REQUIRED TASKS -
1: Using the CPU cache passage, decide whether each statement agrees with it. Answer yes or no for each and quote the words that decide it.
(a) The power core shares an L2U cache between CPU0 and CPU1.
(b) The CPUs of the medium core and the performance core run from a single shared frequency source.
(c) Each CPU includes a level one data cache.
2: From the CPU cache passage, output the words between "As further illustrated" and "different voltage domains.", inclusive, without altering them.

TEXT SHOWN -
As further illustrated in FIG. 3, each CPU includes a level one data (L1D) cache and a level two instruction (L2I) cache coupled to a level two (L2) unified (L2U) cache. In this example, the power core operates according to a separate frequency source and shares an L2U cache between CPU0 and CPU1 and an L2U cache between CPU2 and CPU3 as well as a voltage domain with a level three (L3) cache. The CPUs of the medium core and the performance core include a resolute L2U cache to directly access the L3 cache (e.g., a dynamic shared unit). Additionally, the CPUs of the medium core and the performance core operate according to separate frequency sources but share a voltage domain. Alternatively, the CPUs of the medium core and the performance core operate according to separate frequency sources as well as different voltage domains.

PROVIDED DATA -
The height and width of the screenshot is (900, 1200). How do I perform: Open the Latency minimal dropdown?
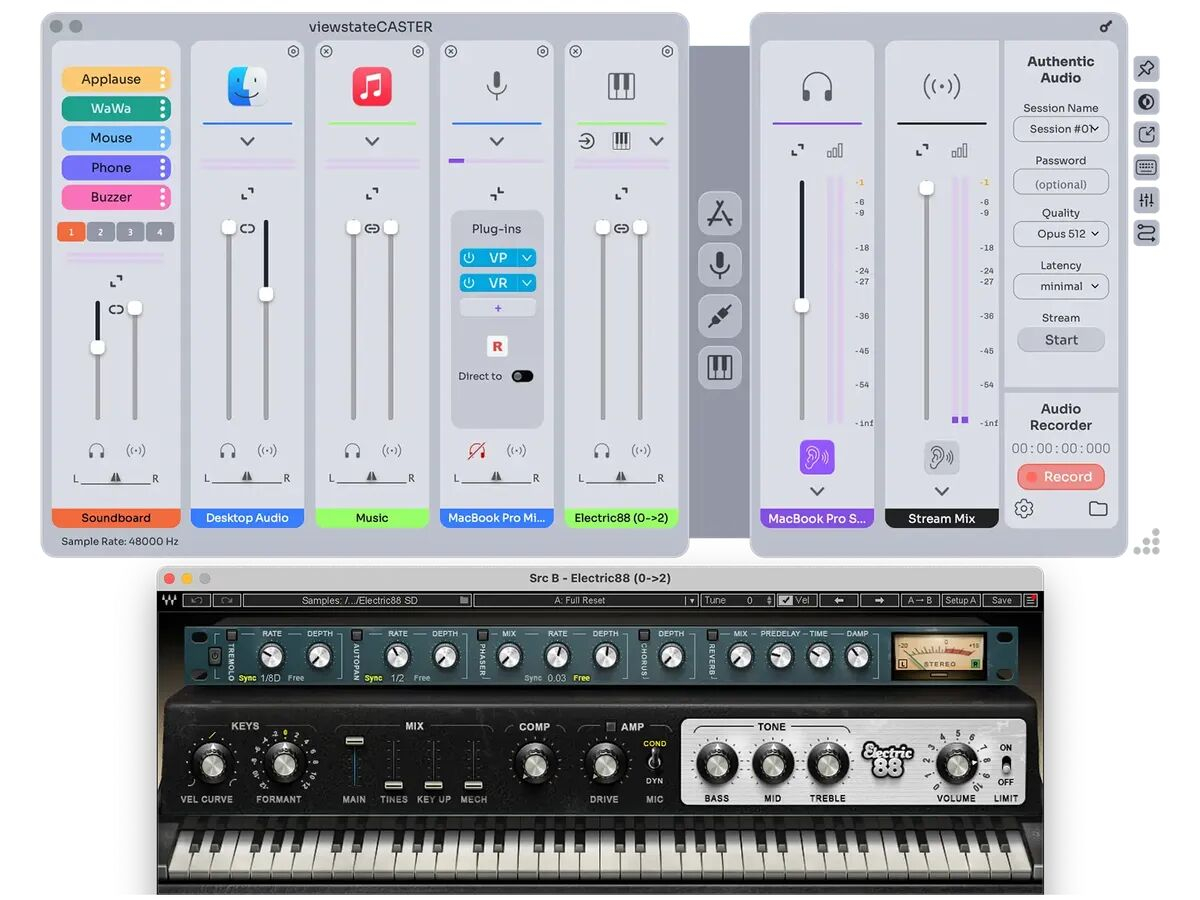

REPLIES -
1:
(a) Yes: "shares an L2U cache between CPU0 and CPU1"
(b) No: "operate according to separate frequency sources but share a voltage domain"
(c) Yes: "each CPU includes a level one data (L1D) cache"

2:
As further illustrated in FIG. 3, each CPU includes a level one data (L1D) cache and a level two instruction (L2I) cache coupled to a level two (L2) unified (L2U) cache. In this example, the power core operates according to a separate frequency source and shares an L2U cache between CPU0 and CPU1 and an L2U cache between CPU2 and CPU3 as well as a voltage domain with a level three (L3) cache. The CPUs of the medium core and the performance core include a resolute L2U cache to directly access the L3 cache (e.g., a dynamic shared unit). Additionally, the CPUs of the medium core and the performance core operate according to separate frequency sources but share a voltage domain. Alternatively, the CPUs of the medium core and the performance core operate according to separate frequency sources as well as different voltage domains.